### RECORDS SHOWN
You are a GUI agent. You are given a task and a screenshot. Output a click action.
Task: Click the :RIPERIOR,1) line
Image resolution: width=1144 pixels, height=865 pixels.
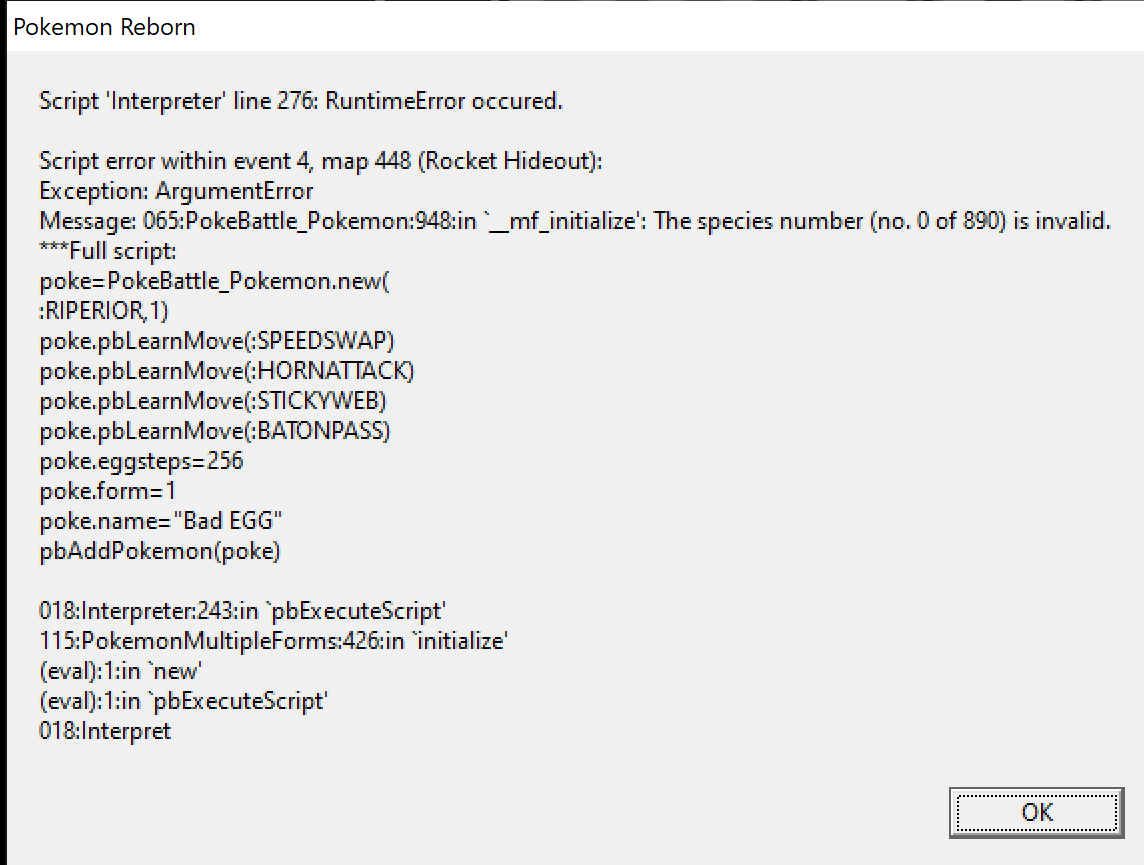pos(104,311)
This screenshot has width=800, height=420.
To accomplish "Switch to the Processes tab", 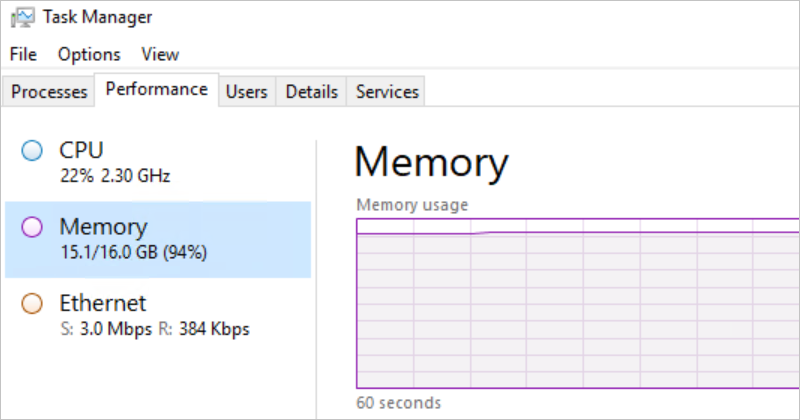I will click(x=49, y=92).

### WORK TO BE COMPLETED
Find the lines above that contain the word "screenshot" and copy each one.

### ANSWER TO THE PROBLEM
You are a GUI agent. You are given a task and a screenshot. Output a click action.
This screenshot has width=800, height=420.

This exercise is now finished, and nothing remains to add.